中日松坂大輔投手(37)が試合直前に先発を緊急回避した。球団は「背中のけいれん」と発表。重傷の可能性も出てきた。

 松坂は球団広報を通じて「ブルペンに入って投げ始めたところで背中がつってしまい、何とか投げようと思ったのですが、けいれんが収まらなかったので登板を回避させていただきました。たくさんの方が投げるのを楽しみに来てくれた中で、このような形になり申し訳ありません」とコメントした。

 通常通りにウオーミングアップを行い、キャッチボールをへて、ブルペンに入ったが、体を気にするような動きを繰り返した。投手コーチや球団関係者がベンチの森監督と連絡をとり、回避が決定。厳しい表情で朝倉投手コーチとともにベンチに下がった。審判団と西武の了承を得た上で、先発を取りやめた。

 開始7分前に「先発ピッチャーの変更をお知らせします。松坂に代わりまして、藤嶋」と場内アナウンスされると、古巣西武のファンからも「ええ~」と大きなため息が漏れた。

 試合は、松坂に代わって、プロ初先発となる藤嶋が緊急登板した。

 松坂は治療を受け、午後2時30分ごろに球場を離れた。表情は一段と険しくなり、歩くのもつらいようなゆっくりとした足取り。西山球団代表は報道陣に取材の自粛を求めるなど、ものものしい雰囲気が漂った。松坂は同代表に腰を支えられながら、メットライフドームの階段を約5分かけて上がった。タクシーに乗り込むのにも時間を要し、症状の重さを感じさせた。
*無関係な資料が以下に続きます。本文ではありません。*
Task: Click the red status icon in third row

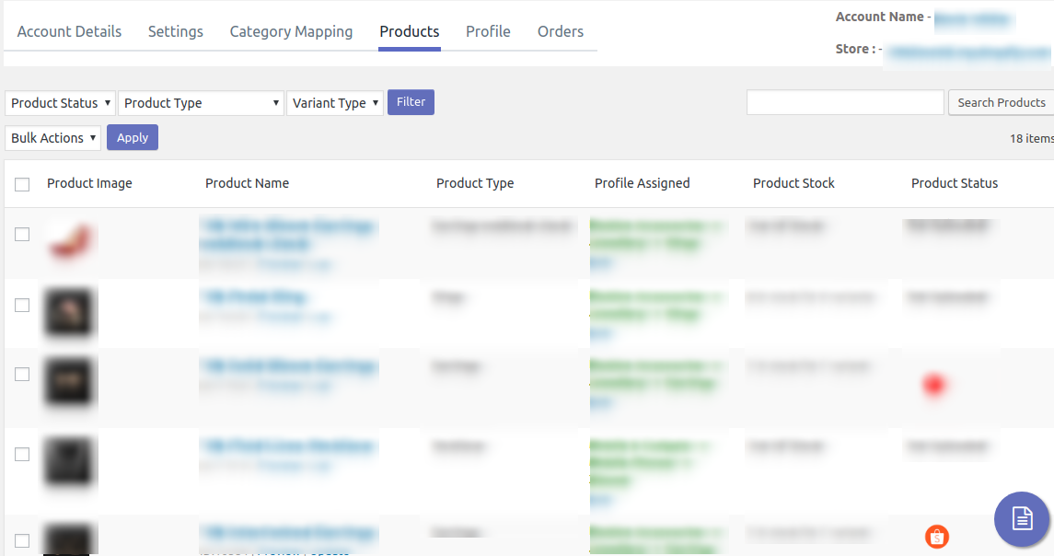Action: click(934, 385)

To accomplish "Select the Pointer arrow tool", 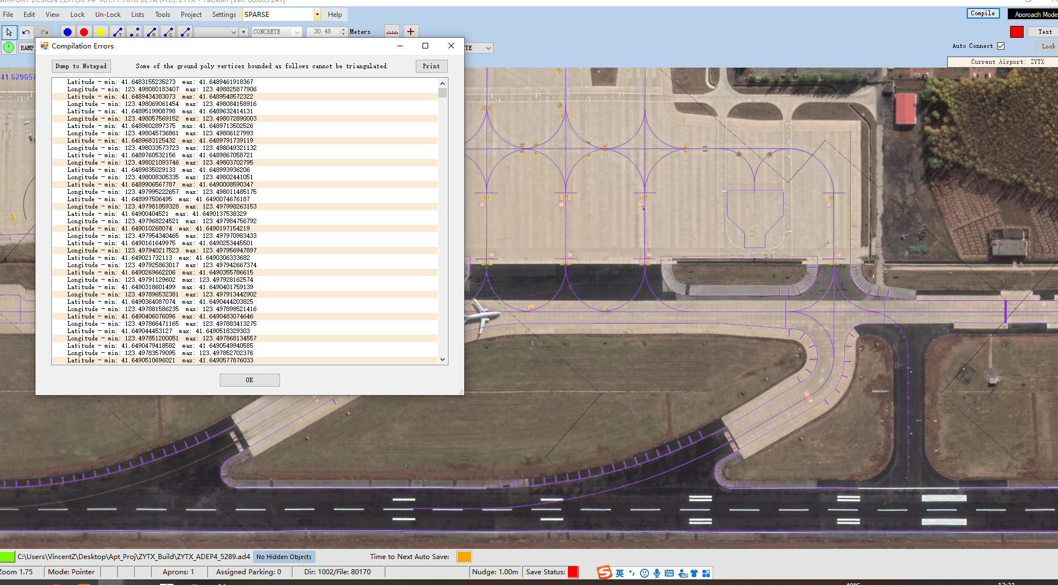I will 9,32.
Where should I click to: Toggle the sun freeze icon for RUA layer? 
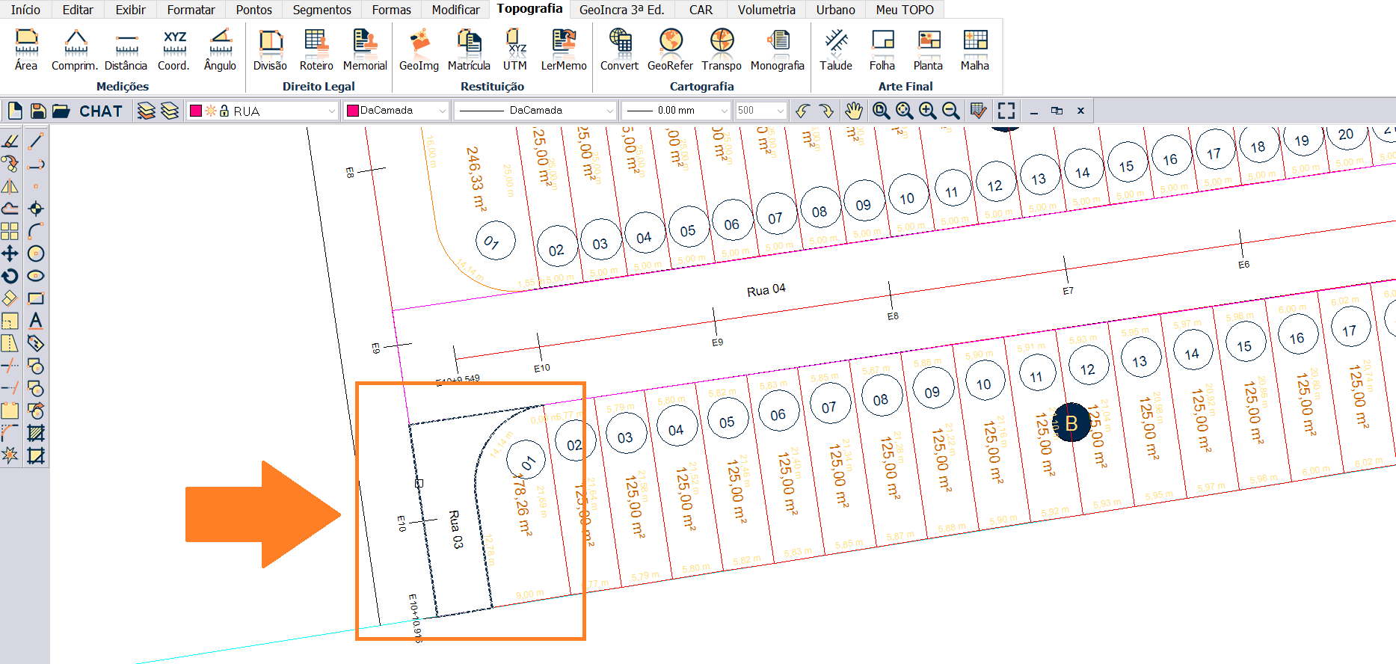(x=211, y=111)
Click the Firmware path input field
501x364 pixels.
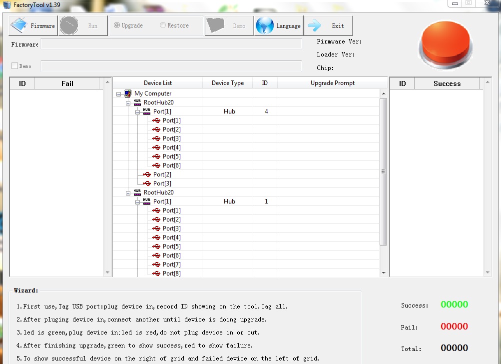point(171,45)
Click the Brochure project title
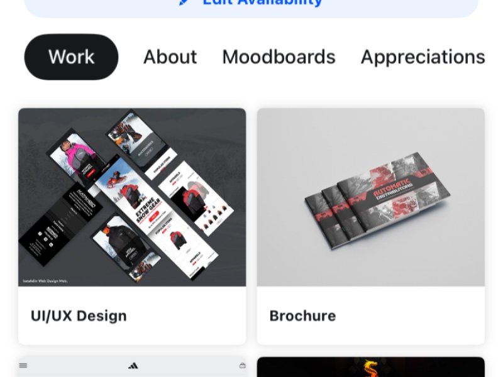 tap(302, 316)
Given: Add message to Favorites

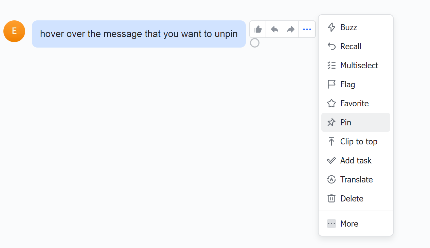Looking at the screenshot, I should click(354, 103).
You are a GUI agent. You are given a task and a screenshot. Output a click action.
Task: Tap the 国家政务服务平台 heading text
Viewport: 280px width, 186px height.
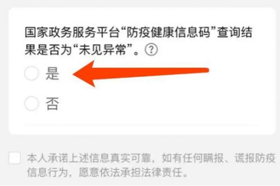(x=72, y=33)
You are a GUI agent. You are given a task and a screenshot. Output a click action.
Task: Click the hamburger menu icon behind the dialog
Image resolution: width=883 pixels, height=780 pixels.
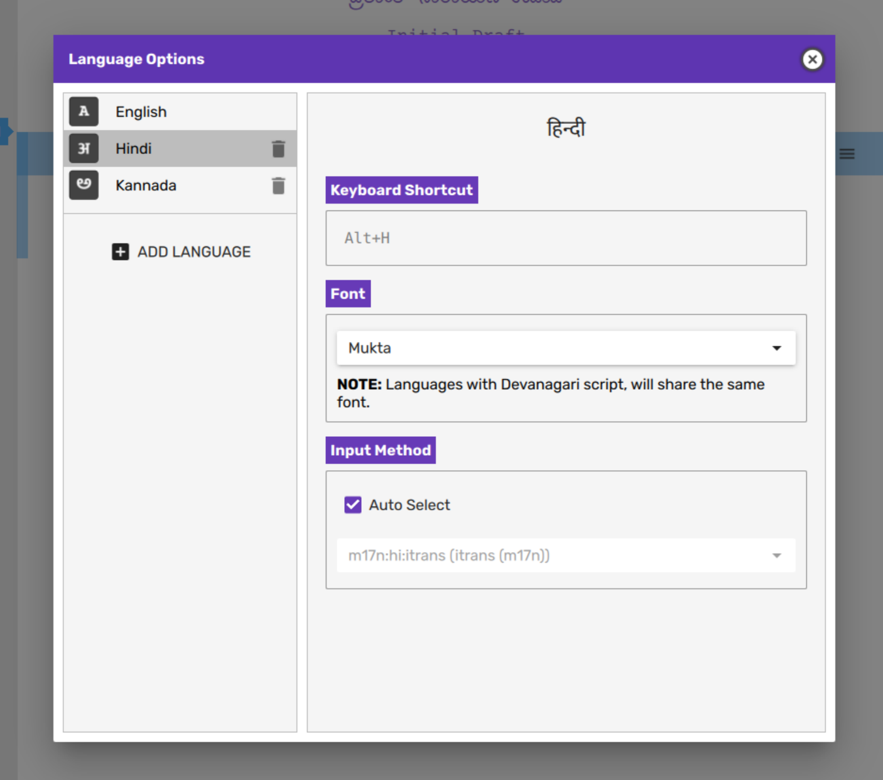847,154
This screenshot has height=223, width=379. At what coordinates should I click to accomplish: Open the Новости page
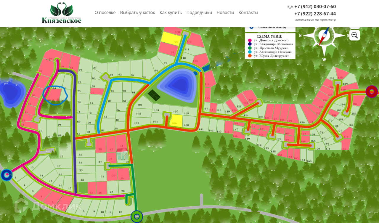pyautogui.click(x=225, y=12)
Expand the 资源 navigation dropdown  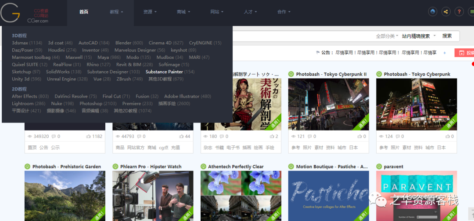(150, 12)
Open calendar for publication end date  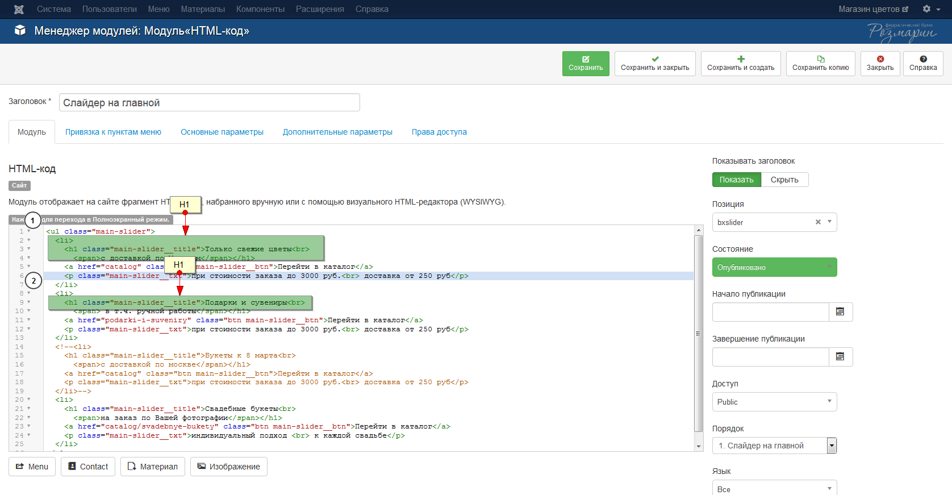[840, 357]
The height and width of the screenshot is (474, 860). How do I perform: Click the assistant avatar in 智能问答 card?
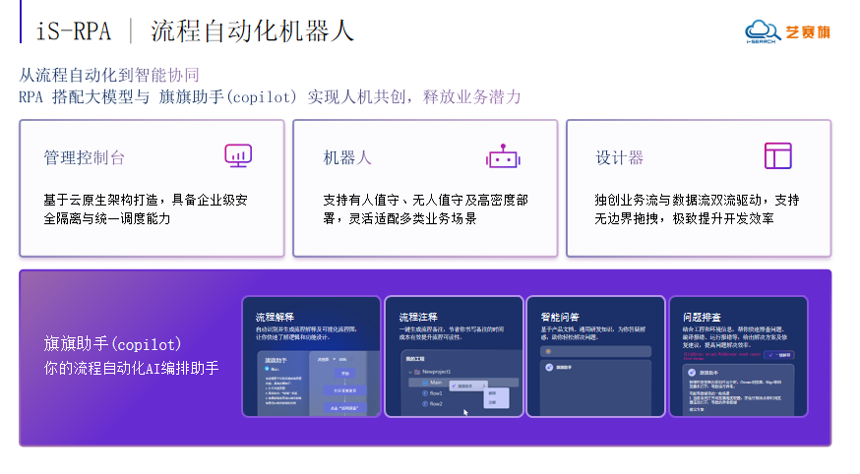click(548, 367)
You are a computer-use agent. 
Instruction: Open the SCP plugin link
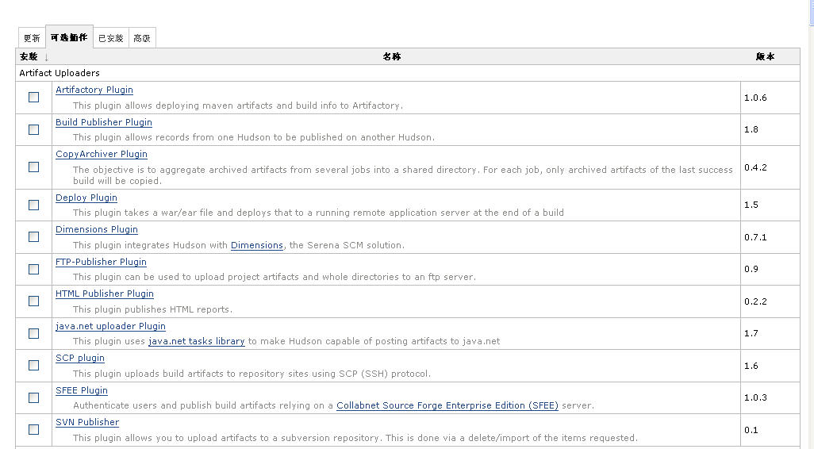[x=80, y=358]
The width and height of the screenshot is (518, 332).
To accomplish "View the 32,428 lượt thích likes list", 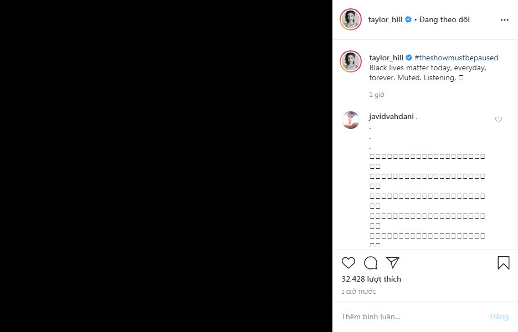I will click(x=371, y=279).

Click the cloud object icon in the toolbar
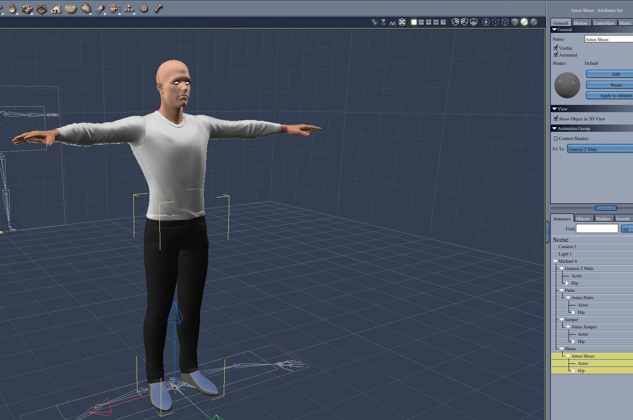(86, 8)
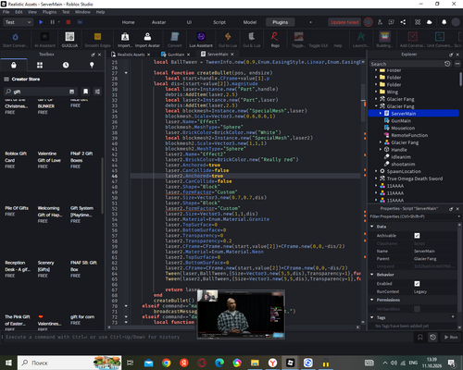Image resolution: width=463 pixels, height=370 pixels.
Task: Launch the Rojo plugin
Action: [x=275, y=40]
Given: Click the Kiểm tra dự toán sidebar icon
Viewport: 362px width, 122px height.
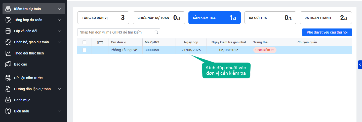Looking at the screenshot, I should click(x=8, y=9).
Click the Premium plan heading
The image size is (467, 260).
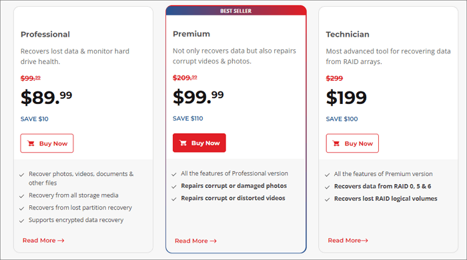(x=191, y=34)
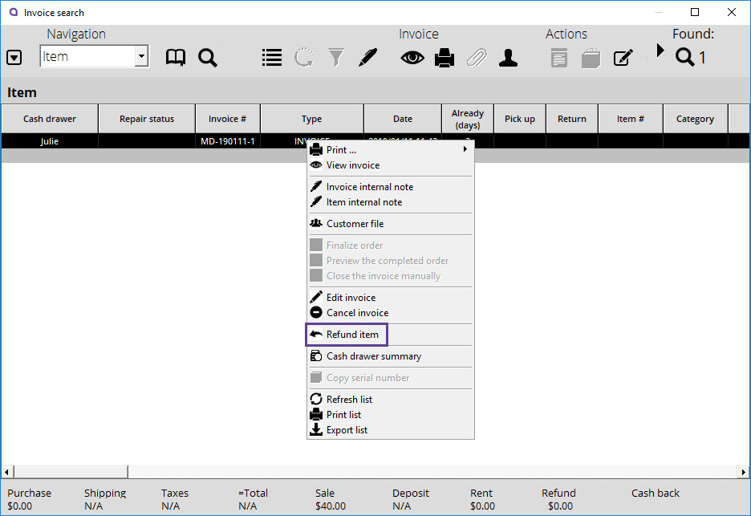Select the Julie invoice row
The image size is (751, 516).
[x=50, y=140]
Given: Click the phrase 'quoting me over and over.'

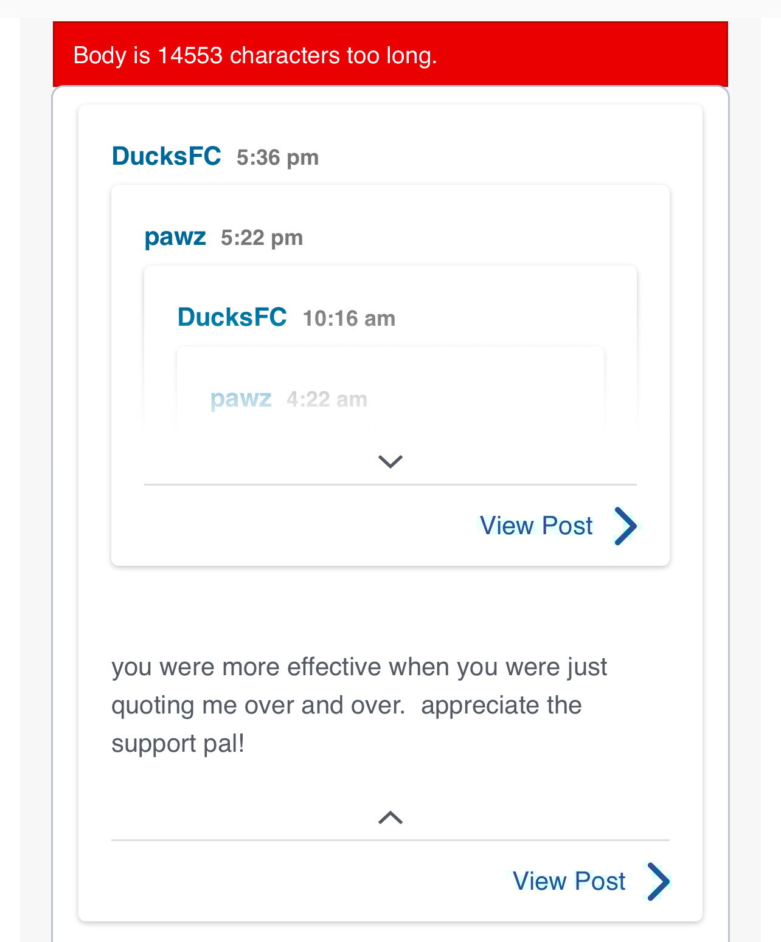Looking at the screenshot, I should click(258, 706).
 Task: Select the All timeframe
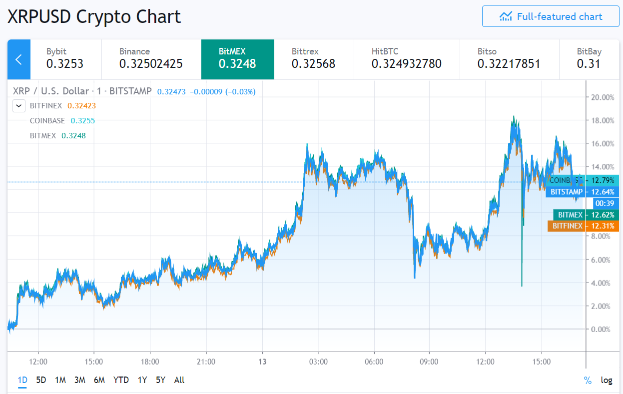[x=179, y=380]
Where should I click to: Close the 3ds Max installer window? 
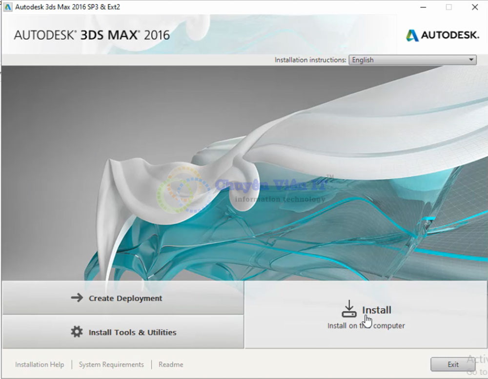[x=475, y=7]

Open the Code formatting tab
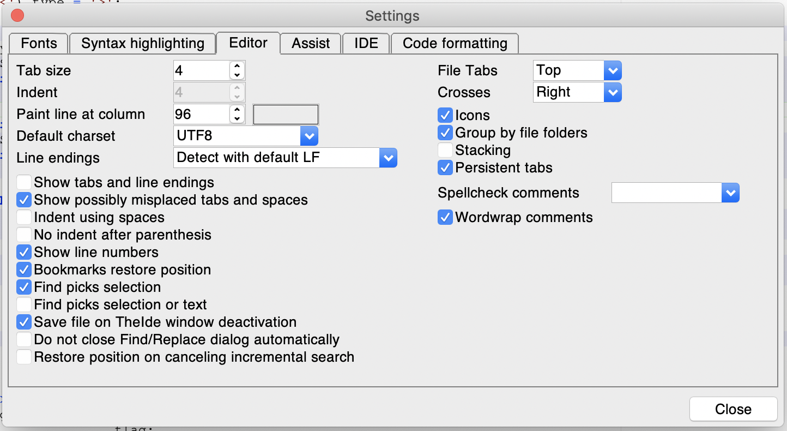coord(455,44)
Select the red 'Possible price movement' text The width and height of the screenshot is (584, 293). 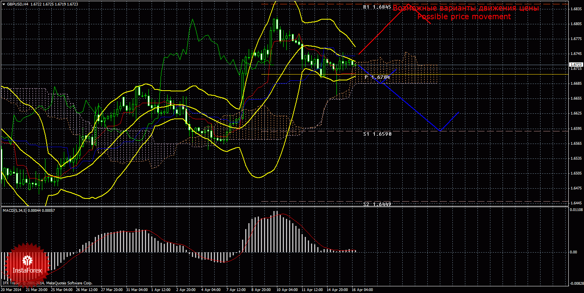click(x=464, y=17)
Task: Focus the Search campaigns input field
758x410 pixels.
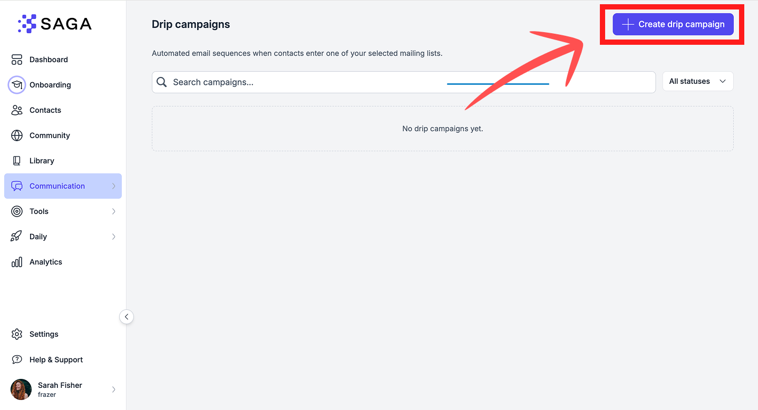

 西山代表によると長時間の移動に耐えられる状態ではないため、この日は都内に宿泊。後日、病院で検査を受ける予定だという。

 たび重なる肩などのケガを克服し、今年、中日で復活の白星を挙げた松坂。「マイナビ オールスターゲーム2018」のファン投票の中間発表ではセ・リーグ先発投手部門で巨人菅野に大差をつけ、選出を濃厚にしていた。この日がファン投票の最終日だったが、今後の行方が不透明な状況になった。